What you will do -> Your output should be the whole listing, identical to the original.

#### Exercise material

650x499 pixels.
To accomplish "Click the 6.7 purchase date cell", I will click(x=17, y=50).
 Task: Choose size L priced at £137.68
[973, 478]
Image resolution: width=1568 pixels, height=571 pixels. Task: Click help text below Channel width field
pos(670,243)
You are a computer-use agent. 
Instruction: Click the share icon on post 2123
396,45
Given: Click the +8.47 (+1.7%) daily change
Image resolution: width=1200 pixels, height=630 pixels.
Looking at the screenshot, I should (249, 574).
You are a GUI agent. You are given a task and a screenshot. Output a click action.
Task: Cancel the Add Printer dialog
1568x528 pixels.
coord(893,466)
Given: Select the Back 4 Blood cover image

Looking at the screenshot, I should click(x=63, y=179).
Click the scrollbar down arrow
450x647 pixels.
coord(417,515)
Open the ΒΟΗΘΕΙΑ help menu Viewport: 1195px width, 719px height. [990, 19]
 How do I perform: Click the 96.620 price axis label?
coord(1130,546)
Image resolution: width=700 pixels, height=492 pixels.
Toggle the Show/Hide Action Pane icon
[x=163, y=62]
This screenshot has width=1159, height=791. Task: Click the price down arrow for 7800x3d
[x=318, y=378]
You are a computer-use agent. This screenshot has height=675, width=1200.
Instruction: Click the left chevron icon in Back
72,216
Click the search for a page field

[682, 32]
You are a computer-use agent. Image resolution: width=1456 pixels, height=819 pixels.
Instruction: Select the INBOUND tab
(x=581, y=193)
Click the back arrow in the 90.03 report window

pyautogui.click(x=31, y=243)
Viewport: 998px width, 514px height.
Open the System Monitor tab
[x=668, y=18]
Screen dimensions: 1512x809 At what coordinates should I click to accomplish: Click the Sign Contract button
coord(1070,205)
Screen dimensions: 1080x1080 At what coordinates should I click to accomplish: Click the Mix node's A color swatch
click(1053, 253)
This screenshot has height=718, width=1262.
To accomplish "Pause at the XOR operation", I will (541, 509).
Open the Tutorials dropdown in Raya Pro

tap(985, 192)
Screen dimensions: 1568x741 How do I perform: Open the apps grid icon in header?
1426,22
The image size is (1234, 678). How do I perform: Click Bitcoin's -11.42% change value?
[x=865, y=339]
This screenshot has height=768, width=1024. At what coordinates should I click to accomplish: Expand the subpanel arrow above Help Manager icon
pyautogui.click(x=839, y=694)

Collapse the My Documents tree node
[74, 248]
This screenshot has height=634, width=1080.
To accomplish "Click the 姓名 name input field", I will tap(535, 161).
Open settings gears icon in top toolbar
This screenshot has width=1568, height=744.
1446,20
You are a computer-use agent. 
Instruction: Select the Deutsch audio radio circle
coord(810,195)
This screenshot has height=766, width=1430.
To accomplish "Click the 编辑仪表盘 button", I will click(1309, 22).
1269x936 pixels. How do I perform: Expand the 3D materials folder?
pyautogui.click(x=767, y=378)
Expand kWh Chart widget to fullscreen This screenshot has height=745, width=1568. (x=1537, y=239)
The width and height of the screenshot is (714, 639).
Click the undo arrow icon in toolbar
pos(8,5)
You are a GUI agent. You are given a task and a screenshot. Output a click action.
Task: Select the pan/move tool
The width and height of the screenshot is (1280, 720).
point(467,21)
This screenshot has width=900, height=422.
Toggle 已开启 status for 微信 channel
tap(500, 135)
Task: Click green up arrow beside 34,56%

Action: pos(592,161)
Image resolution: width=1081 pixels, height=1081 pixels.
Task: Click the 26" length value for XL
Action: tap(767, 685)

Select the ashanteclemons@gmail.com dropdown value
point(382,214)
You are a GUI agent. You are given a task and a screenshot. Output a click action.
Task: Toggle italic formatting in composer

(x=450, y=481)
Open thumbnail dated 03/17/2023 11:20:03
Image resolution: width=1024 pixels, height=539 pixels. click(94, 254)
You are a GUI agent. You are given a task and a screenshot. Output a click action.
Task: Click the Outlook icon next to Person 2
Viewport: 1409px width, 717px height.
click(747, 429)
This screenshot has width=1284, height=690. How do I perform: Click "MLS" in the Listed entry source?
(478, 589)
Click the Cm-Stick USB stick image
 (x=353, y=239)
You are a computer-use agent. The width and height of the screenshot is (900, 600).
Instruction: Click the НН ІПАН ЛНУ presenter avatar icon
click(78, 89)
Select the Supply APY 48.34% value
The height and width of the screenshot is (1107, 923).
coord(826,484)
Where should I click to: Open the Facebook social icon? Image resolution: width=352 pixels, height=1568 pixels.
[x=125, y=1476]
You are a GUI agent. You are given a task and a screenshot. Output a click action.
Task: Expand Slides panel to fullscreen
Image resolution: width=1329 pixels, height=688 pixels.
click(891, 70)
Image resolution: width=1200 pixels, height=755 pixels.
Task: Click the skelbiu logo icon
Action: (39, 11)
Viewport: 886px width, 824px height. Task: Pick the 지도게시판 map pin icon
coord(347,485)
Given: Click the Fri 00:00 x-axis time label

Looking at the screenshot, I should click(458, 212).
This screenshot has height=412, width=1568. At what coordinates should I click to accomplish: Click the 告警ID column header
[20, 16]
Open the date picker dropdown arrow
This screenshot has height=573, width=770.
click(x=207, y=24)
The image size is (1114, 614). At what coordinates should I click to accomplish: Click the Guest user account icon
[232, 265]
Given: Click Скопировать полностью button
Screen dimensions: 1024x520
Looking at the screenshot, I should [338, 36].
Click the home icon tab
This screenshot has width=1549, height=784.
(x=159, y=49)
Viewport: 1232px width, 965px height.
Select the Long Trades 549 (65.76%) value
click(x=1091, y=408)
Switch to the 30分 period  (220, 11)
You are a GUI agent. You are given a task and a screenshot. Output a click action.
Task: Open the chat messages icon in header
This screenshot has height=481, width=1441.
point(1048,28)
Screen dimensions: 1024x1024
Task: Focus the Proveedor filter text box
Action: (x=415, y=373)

########

Solution to the exercise ->
650x499 pixels.
To accomplish "Click the 6.7 purchase date cell", I will click(x=17, y=50).
 Task: Choose size L priced at £137.68
[973, 478]
Image resolution: width=1568 pixels, height=571 pixels. Task: Click help text below Channel width field
pos(670,243)
You are a computer-use agent. 
Instruction: Click the share icon on post 2123
396,45
Given: Click the +8.47 (+1.7%) daily change
Image resolution: width=1200 pixels, height=630 pixels.
Looking at the screenshot, I should (249, 574).
You are a GUI agent. You are given a task and a screenshot. Output a click action.
Task: Cancel the Add Printer dialog
1568x528 pixels.
coord(893,466)
Given: Select the Back 4 Blood cover image

Looking at the screenshot, I should click(x=63, y=179).
Click the scrollbar down arrow
450x647 pixels.
coord(417,515)
Open the ΒΟΗΘΕΙΑ help menu Viewport: 1195px width, 719px height. [990, 19]
 How do I perform: Click the 96.620 price axis label?
coord(1130,546)
Image resolution: width=700 pixels, height=492 pixels.
Toggle the Show/Hide Action Pane icon
[x=163, y=62]
This screenshot has width=1159, height=791. Task: Click the price down arrow for 7800x3d
[x=318, y=378]
You are a computer-use agent. This screenshot has height=675, width=1200.
Instruction: Click the left chevron icon in Back
72,216
Click the search for a page field

[682, 32]
You are a computer-use agent. Image resolution: width=1456 pixels, height=819 pixels.
Instruction: Select the INBOUND tab
(x=581, y=193)
Click the back arrow in the 90.03 report window

pyautogui.click(x=31, y=243)
Viewport: 998px width, 514px height.
Open the System Monitor tab
[x=668, y=18]
Screen dimensions: 1512x809 At what coordinates should I click to accomplish: Click the Sign Contract button
coord(1070,205)
Screen dimensions: 1080x1080 At what coordinates should I click to accomplish: Click the Mix node's A color swatch
click(1053, 253)
This screenshot has height=718, width=1262.
To accomplish "Pause at the XOR operation", I will (541, 509).
Open the Tutorials dropdown in Raya Pro

tap(985, 192)
Screen dimensions: 1568x741 How do I perform: Open the apps grid icon in header?
1426,22
The image size is (1234, 678). How do I perform: Click Bitcoin's -11.42% change value?
[x=865, y=339]
This screenshot has height=768, width=1024. At what coordinates should I click to accomplish: Expand the subpanel arrow above Help Manager icon
pyautogui.click(x=839, y=694)

Collapse the My Documents tree node
[74, 248]
This screenshot has height=634, width=1080.
To accomplish "Click the 姓名 name input field", I will tap(535, 161).
Open settings gears icon in top toolbar
This screenshot has width=1568, height=744.
1446,20
You are a computer-use agent. 
Instruction: Select the Deutsch audio radio circle
coord(810,195)
This screenshot has height=766, width=1430.
To accomplish "Click the 编辑仪表盘 button", I will click(1309, 22).
1269x936 pixels. How do I perform: Expand the 3D materials folder?
pyautogui.click(x=767, y=378)
Expand kWh Chart widget to fullscreen This screenshot has height=745, width=1568. (x=1537, y=239)
The width and height of the screenshot is (714, 639).
Click the undo arrow icon in toolbar
pos(8,5)
You are a GUI agent. You are given a task and a screenshot. Output a click action.
Task: Select the pan/move tool
The width and height of the screenshot is (1280, 720).
point(467,21)
This screenshot has width=900, height=422.
Toggle 已开启 status for 微信 channel
tap(500, 135)
Task: Click green up arrow beside 34,56%

Action: pos(592,161)
Image resolution: width=1081 pixels, height=1081 pixels.
Task: Click the 26" length value for XL
Action: tap(767, 685)

Select the ashanteclemons@gmail.com dropdown value
point(382,214)
You are a GUI agent. You are given a task and a screenshot. Output a click action.
Task: Toggle italic formatting in composer

(x=450, y=481)
Open thumbnail dated 03/17/2023 11:20:03
Image resolution: width=1024 pixels, height=539 pixels. click(94, 254)
You are a GUI agent. You are given a task and a screenshot. Output a click action.
Task: Click the Outlook icon next to Person 2
Viewport: 1409px width, 717px height.
click(747, 429)
This screenshot has width=1284, height=690. How do I perform: Click "MLS" in the Listed entry source?
(478, 589)
Click the Cm-Stick USB stick image
 (x=353, y=239)
You are a computer-use agent. The width and height of the screenshot is (900, 600).
Instruction: Click the НН ІПАН ЛНУ presenter avatar icon
click(78, 89)
Select the Supply APY 48.34% value
The height and width of the screenshot is (1107, 923).
coord(826,484)
Where should I click to: Open the Facebook social icon? Image resolution: width=352 pixels, height=1568 pixels.
[x=125, y=1476]
You are a GUI agent. You are given a task and a screenshot. Output a click action.
Task: Expand Slides panel to fullscreen
Image resolution: width=1329 pixels, height=688 pixels.
click(891, 70)
Image resolution: width=1200 pixels, height=755 pixels.
Task: Click the skelbiu logo icon
Action: (39, 11)
Viewport: 886px width, 824px height. Task: Pick the 지도게시판 map pin icon
coord(347,485)
Given: Click the Fri 00:00 x-axis time label

Looking at the screenshot, I should click(458, 212).
This screenshot has height=412, width=1568. At what coordinates should I click to accomplish: Click the 告警ID column header
[20, 16]
Open the date picker dropdown arrow
This screenshot has height=573, width=770.
click(x=207, y=24)
The image size is (1114, 614). At what coordinates should I click to accomplish: Click the Guest user account icon
[232, 265]
Given: Click Скопировать полностью button
Screen dimensions: 1024x520
Looking at the screenshot, I should [338, 36].
Click the home icon tab
This screenshot has width=1549, height=784.
(x=159, y=49)
Viewport: 1232px width, 965px height.
Select the Long Trades 549 (65.76%) value
click(x=1091, y=408)
Switch to the 30分 period  (220, 11)
You are a GUI agent. You are given a task and a screenshot. Output a click action.
Task: Open the chat messages icon in header
This screenshot has height=481, width=1441.
point(1048,28)
Screen dimensions: 1024x1024
Task: Focus the Proveedor filter text box
Action: (x=415, y=373)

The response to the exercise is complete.